▶ **PROBLEM TO WORK ON**
Find every line in the records below that contains "will", and copy it.

▶ **INFORMATION GIVEN**
○ ○ ○ ○ ○ ○ ○
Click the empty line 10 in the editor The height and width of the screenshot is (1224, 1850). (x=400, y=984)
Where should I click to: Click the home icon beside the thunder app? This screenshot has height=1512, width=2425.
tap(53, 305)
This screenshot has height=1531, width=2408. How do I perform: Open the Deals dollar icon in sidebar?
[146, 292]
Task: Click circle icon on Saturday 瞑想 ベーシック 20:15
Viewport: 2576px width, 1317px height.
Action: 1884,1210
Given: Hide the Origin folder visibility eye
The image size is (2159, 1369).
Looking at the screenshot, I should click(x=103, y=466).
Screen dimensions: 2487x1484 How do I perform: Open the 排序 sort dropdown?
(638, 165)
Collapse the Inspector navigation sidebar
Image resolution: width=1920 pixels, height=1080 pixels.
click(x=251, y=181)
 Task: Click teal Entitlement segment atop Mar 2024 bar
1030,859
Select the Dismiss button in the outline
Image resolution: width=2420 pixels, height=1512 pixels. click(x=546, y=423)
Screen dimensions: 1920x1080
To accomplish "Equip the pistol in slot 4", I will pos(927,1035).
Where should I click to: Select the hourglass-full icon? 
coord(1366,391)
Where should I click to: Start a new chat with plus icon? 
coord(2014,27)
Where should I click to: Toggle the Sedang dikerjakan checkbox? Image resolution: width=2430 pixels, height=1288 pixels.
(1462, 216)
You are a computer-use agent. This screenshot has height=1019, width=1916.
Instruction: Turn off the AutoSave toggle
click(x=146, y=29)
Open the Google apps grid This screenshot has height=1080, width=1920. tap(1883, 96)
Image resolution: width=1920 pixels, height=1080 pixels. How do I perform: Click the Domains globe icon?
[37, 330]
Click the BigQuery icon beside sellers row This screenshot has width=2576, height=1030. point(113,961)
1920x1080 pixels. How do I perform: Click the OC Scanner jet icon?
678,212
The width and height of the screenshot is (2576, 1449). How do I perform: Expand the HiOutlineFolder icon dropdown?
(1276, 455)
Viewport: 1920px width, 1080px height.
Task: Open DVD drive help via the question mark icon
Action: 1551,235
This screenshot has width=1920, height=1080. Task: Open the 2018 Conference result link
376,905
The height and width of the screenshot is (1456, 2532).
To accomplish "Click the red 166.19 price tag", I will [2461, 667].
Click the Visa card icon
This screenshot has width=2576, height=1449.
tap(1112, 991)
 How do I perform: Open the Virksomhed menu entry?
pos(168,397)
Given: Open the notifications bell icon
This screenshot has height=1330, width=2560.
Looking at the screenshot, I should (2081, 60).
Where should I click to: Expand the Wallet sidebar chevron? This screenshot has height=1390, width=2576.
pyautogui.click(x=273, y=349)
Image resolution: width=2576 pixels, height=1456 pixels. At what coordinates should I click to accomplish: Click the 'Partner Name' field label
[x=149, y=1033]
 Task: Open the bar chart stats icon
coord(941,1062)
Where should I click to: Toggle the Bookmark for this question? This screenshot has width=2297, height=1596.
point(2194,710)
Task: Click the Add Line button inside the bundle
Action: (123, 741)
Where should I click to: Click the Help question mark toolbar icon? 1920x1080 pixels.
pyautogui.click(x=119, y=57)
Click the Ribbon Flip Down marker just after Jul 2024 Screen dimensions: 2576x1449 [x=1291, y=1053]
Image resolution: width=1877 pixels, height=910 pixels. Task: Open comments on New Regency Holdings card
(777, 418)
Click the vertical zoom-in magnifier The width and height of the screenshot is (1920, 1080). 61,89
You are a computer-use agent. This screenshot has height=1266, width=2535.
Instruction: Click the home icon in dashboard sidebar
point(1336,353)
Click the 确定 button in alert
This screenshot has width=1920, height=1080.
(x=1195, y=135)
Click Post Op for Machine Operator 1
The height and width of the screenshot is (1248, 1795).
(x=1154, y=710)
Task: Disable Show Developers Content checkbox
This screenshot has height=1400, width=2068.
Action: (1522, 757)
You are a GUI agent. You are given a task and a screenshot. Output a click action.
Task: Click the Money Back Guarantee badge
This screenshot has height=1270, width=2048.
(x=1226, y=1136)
○ ○ ○ ○ ○ ○ ○
▶ **ANSWER SPACE**
To accomplish "Equip the pistol in slot 4", I will pos(927,1035).
To accomplish "Click the red 166.19 price tag", I will [2461, 667].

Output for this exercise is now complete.